Experts say that there need to be awareness on this subject in order to rule out any confusion in the minds of physicians or prescribers and to also prevent risk posed to the patient’s safety.
State Drug Controllers (SDCs) have raised an alarm about discouraging the practice of using or retaining same brand name even after change in APIs by drug manufacturing companies for patient safety.
As per Form 51 under the Drug Rules, the undertaking on behalf of the manufacturer will state that to the best of my knowledge based on search in trademarks registry, central data base for brand name or trade name of drugs maintained by Central Drugs Standard Control Organisation (CDSCO), literature and reference books on details of drug formulations in India, and internet, such or similar brand name or trade name is not already in existence with respect to any drug in the country and the proposed brand name or trade name shall not lead to any confusion or deception in the market. The undertaking besides mentioning the place and date should also mention signature, name, designation seal/stamp of manufacturer or on behalf of the manufacturer,” Former Drug Controller and Regulatory Expert O S Sadhwani informed.
In order to curb the practice of retaining the same brand name of drugs after changing the composition of the APIs in the new formulation or fixed dose combination (FDC), Drugs Controller General of India (DCGI) had issued a circular to all State/UTs Drugs Controllers dated May 16, 2019 to discourage such type of practices and ensure that the same brand name should not be permitted to be retained by the manufacturers, if the composition of the API(s) in the new formulation is changed.

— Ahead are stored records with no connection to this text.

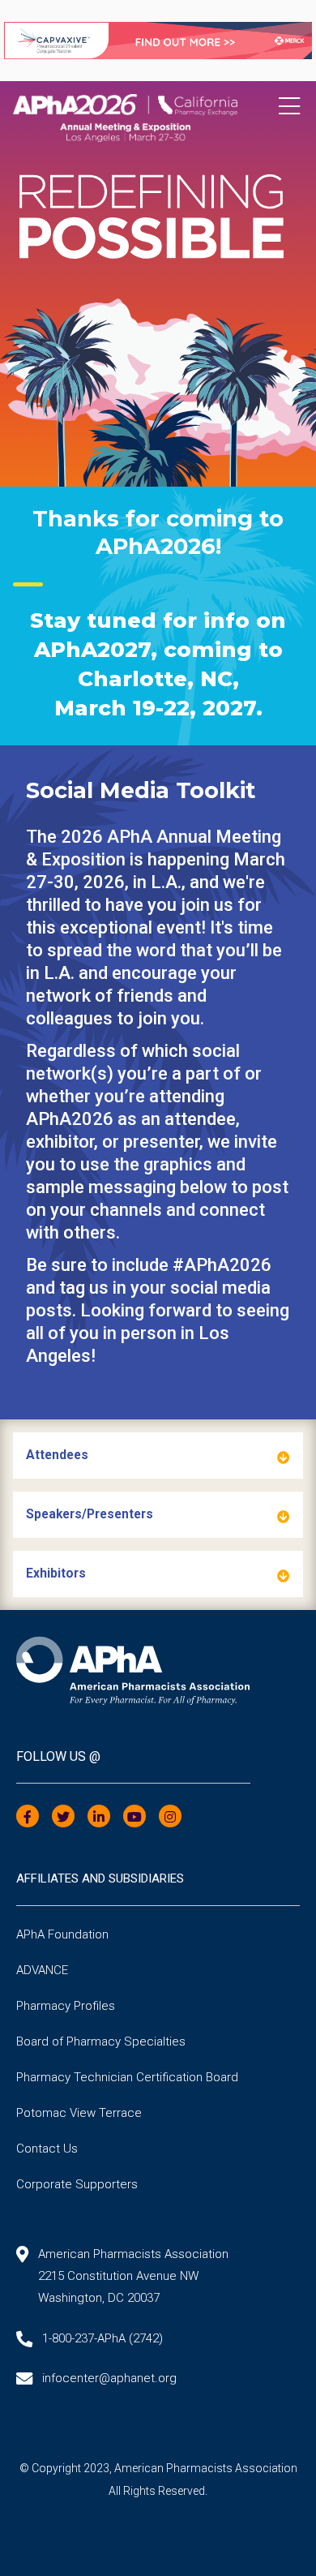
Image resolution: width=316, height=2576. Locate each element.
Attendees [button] (57, 1455)
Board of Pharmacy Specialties (101, 2041)
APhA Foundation (62, 1934)
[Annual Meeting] (158, 111)
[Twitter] (63, 1817)
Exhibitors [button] (56, 1573)
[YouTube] (134, 1817)
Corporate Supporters (77, 2184)
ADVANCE (42, 1970)
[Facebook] (27, 1817)
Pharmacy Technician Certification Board (127, 2077)
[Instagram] (170, 1817)
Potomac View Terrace (79, 2113)
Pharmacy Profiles (65, 2006)
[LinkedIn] (99, 1817)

Giving further clarity on the subject, Nilesh Gandhi, Former Assistant Commissioner, Maharashtra Food and Drug Administration (FDA), “State Drugs Controllers (SDCs) issue product licenses in generic names in view of directions issued by the Government of India under section 33p of Drugs and Cosmetics (D&C) Act, 1940. In absence of the brand name repository with the composition, it’s difficult to enforce the directions issued by the DCGI about use of same brand name after change in API.”

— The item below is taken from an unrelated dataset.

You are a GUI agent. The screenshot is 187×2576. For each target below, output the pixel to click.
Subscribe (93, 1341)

The Indian Drug Manufacturers Association (IDMA) had also proposed to the government that brand name of medicines be allowed to be retained if change of API formulation is in same therapeutic segment with suitable prefix or suffix in an existing brand name for patient safety.
In a circular sent to all central and state regulators offices on May 16, 2019, DCGI had stated that his office has received information that some drug manufacturing companies, after changing the APIs of a formulation are still continuing with marketing the products in the old registered brand names.
The drug regulator stated that the practice of changing the key therapeutic ingredients in a drug formulation without changing the brand name “is not only misleading but may also result in undesirable pharmacological effects as the consumer would take the formulation assuming that it has the earlier composition.” It had asked SDCs to take “all measures” to prevent companies from retaining the same brand name for different formulations.
The apex drug regulator’s move aims at preventing patients from accidentally taking the wrong medicine in cases where pharmaceutical companies change the composition of their drug brands, but continue to sell the new formulation under the old brand name.